DATA TO USE:
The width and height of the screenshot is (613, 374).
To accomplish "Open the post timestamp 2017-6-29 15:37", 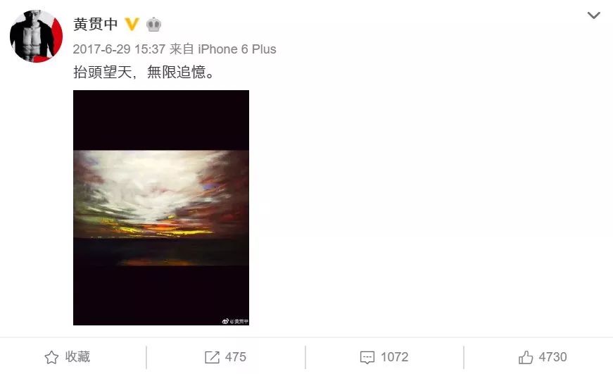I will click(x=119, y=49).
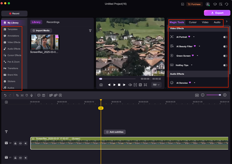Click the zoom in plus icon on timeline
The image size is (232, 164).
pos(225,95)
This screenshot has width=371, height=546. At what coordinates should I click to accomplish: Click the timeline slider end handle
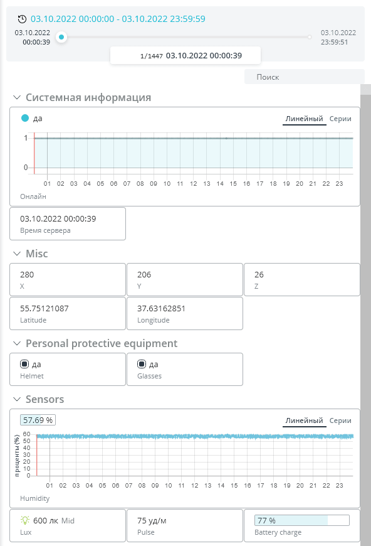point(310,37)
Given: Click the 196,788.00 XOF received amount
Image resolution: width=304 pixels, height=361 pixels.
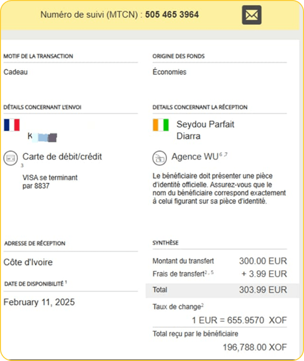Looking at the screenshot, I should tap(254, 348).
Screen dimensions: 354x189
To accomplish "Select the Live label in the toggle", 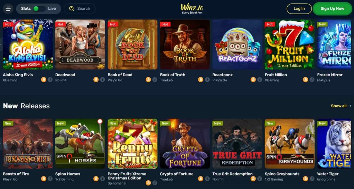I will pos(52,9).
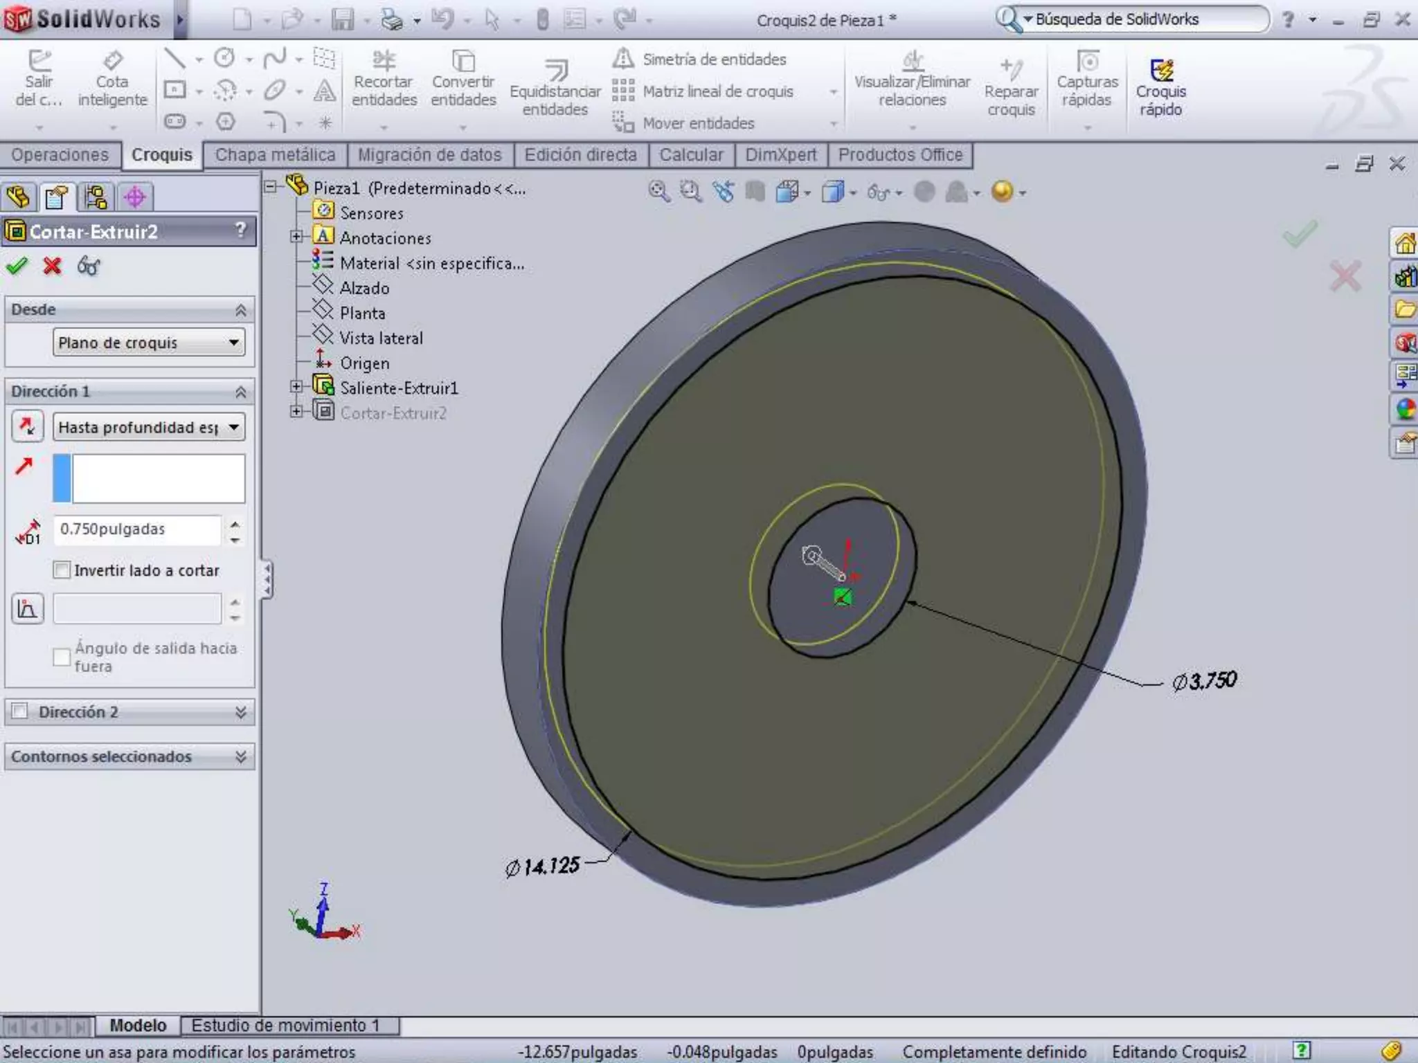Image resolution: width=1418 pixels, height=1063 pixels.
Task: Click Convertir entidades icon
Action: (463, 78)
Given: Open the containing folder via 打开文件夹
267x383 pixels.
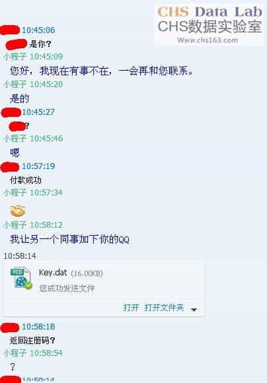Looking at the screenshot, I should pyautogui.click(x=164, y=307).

WHAT THIS TASK INVOLVES:
Reproduce the stretch of the listing from the line containing "Given: Open the containing folder via 打开文件夹" through the end of the listing, word for word, leaving out the pictures.

WRITTEN REPLY:
Given: Open the containing folder via 打开文件夹
267x383 pixels.
Looking at the screenshot, I should pyautogui.click(x=164, y=307).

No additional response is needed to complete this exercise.